さて連休で大阪に行ってきたわけであるが、その目的とは何をかくそう父に会う為であった。今更ながらに説明しておくと、うちの父親というのは大変な遊び人で、自分の見栄と道楽の為に家庭を全く顧みない人間であり、今回会ったのも実際の時間は5年ぶりではあったが、その前すらも子供の時から1年に2,3回会う程度だった。会ったところでどう話していいのか解らないヤクザみたいな強面の男、それがうちの父親である。
そんな男を相手に母は辛抱強く私を育ててくれた。礼儀を教え、料理を教え、本を読み考えることを教え、お金の大切さを教えてくれた。しかし父は何もしなかった。親が釣りやキャンプに遊びに連れて行くなんてことはどこか別世界の話であり、キャッチボールすらしてもらったこともないし、何かを買ってもらったという記憶は、たぶんスーパーファミコン本体が最初で最後だ。
小学生の段階で、この父親はもうだめだと思っていたし、その父親そっくりの性格であった祖母もまただめな人間であって、その血が自分にも流れていると考えただけでゾッとしたものだった。後付でもなんでもなく、母の熱心な子育てと父が与えた劣悪な環境によって、こんなことを中学に上がる前に考えていた。悪くもなくしかし早熟な子供だったと我ながら思う。そんな感じで自分の境遇を呪うでもなく恨むでもなく、あとはまあ子供の時はそれほど他所様の経済環境など気にもしないものなので、俺は俺で生きていこうぐらいにしか思っていなかったし、不幸に感じることもなかった。GDPが低く医療が発達していないが、それを「知らない」ゆえに国民幸福度が高いブータン王国に似ている。
金のかからない公立高校へ進学し、高校一年の5月からアルバイトを始めた。バイトが忙しいために学校も休むことが多かったが、前日に猛勉強に当日の完璧なカンニングを組み合わせるという荒業で成績は常にトップクラスだったために、問題なく卒業した。
そんな高校生だったので「仕事」というものに早くから自分の考えを持っていたし、家庭はいつどうなるか解らないということもあり、手に職をつけるためにその後専門学校へ進学させてもらった。そのぐらいの蓄えは親にもあったみたいだが、彼らは専門学校は反対し大学進学を強く押した。ただ当時の俺にはすでにそれが幼稚な考えにしか聞こえなかったし、仮に大学にもし進学していたとしてもその後卒業までは絶対に、あらゆる意味で続けられなかったはずだ。

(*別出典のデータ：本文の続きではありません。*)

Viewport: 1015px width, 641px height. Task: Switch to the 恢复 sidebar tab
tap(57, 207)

専門学校2年後半にもなると普通のバイトと平行してライターとしての仕事ももらえるようになった。って言っても月に1本とかだが、そういうことをやりながら漠然と家をでて一人暮らしを始めようと思っていた。このころにはもう父親とは丸1年会わなかったりすることもあったが、そういうことも意識すらしなかった。幸い、専門学校にも地元にも友達はいて、自分なりに楽しくやっていた。また、近所には親友が住んでおり、そこのご一家にはしょっちゅうご飯を食べさせてもらったり、どこかへ連れて行ってもらったりして大変にお世話になった。一緒に酒を飲んだり、仕事の話を相談したり、女の人のことを話したり、という今にして思えば男親に求めることをそこのおじさんが引き受けてくれていたと思う。今でもたまにお会いするが全く頭があがらないの一言である。

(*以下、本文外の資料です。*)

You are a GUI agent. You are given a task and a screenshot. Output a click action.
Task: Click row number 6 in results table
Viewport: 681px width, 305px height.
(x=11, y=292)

一方、実の父親であるが、俺が21だかそのくらいのころ、とうとう家庭を崩壊へ導いた。度重なる女遊びと負債を抱えたせいで、母が病に倒れ、後に離婚した。その後父は行方不明になり、母と兄はマンションを購入して出て行った。そして私は空き家になった団地に残ることを選び、布団とラジオと灯油ストーブだけがある空き家で、月〜金は編集プロダクションで、週末の深夜はマンガ喫茶でバイトという生活を開始し、ライター業やそのほか音楽系の仕事も少しずつやったり、Life Like Styleというイベントサークルの開催など自分なりの活動で達成感を満たしながら、10ヶ月で100万円貯金して今の部屋に引っ越してきた。
やがて普通に就職もし、なんとか安定する生活ができてきたが(それでも立派に貧乏だけど)、常に父親のことが頭の中にはあった。精神的にも経済的にも全く縁がない行方不明になった男と、「法律」という圧倒的な力でのみ親子という関係をつながれ続けるという気持ちはなかなかに耐え難いものである。すでに「他人」となった母にはもちろん相談するわけにもいかず、大げさに言えば、どんなに理不尽な理由であろうと、捻じ曲げられた自分の人生は自分で決着をつけなければならない。何を話したらいいのか、何を確かめればいいのかも解らないまま、父親が住んでいる田舎に電話をかけて連絡を取ることにした。
つづく。


追記:「そんなこと言っても自分を生んでくれたお父さんなんだし」といった類のことを言ってくださる方もこれまで沢山いらした。ただ、自分はすでに20年にわたりその葛藤を繰り返していて、すでに正の感情も負の感情もなくなってしまっている。読む方によっては親子関係という考え方の齟齬により(普通そうだと思うけど)、不快に感じる方もいるかも知れない。
また、世の中には、私などよりもっともっともっと深刻な環境にいる方がいることも理解しているつもりだし、そういう方への配慮が足りない文章であることも了解している。
今回の記事は不幸自慢をしたいわけではなく、月並みな言い方をすればただただ自分の気持ちの整理をしたいために、過剰に膨らんだ自意識を栽培するために、書いているのであり、もし読んで気分を害される方が居たとしても、申し訳なく思うと同時に、掲載しつづけることをご容赦いただきたく思います。